BY SIMON HACKER
Car makers do their best to inspire journalists by inviting them to far-flung places, but for WGMW member Simon Hacker, the backdrop for many Scottish launches became the setting for a dark comedy.
Set in and around the Sutherland fishing village of Tongue, Polar Nights, now on sale through Amazon and published by Bristol-based ThornBerry Publishing, is Simon’s debut novel.
With a brisk bodycount and plenty of twists, the story centres on race against time and nature, the chief villain being a marauding polar bear who washes up on a rogue iceberg.

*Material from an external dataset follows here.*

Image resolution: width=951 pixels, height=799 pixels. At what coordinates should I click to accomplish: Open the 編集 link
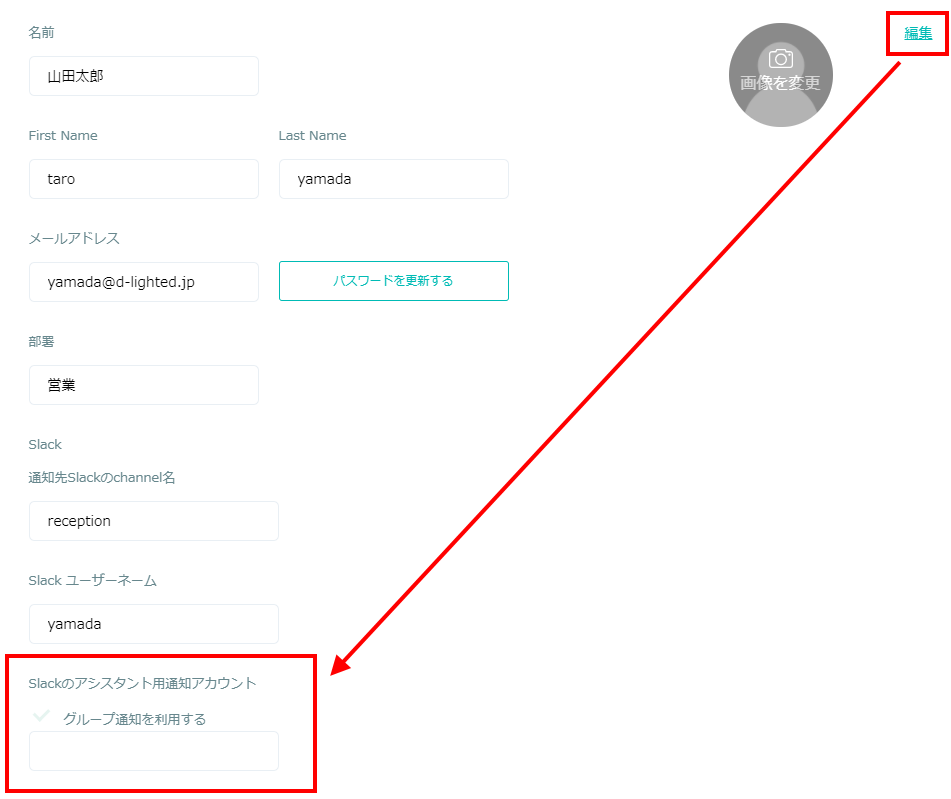(918, 33)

“I think my first encounter with a polar was actually on a Volvo event in Stockholm – and it was, I confess, stuffed – but the intimidating presence of the thing must have started me thinking. And the landscape around Tongue – a favoured haunt of Fiat, Alfa Romeo and Mazda trips in the past – made prime material for a dramatic story.”
Simon says Audi helped him with some wheels for a recent return trip to refine the plot, and after a bungled attempt to climb Ben Hope, he gained some valuable experience for the story’s tense finale, but he’s tight-lipped about the bear’s fate.
“I’m told the story markets in the emerging trend for eco-thrillers – but essentially it’s a comedy with a dark storyline.”
As a footnote, Polar Nights’ brooding cover is the artwork of well-known car photographer Simon Childs.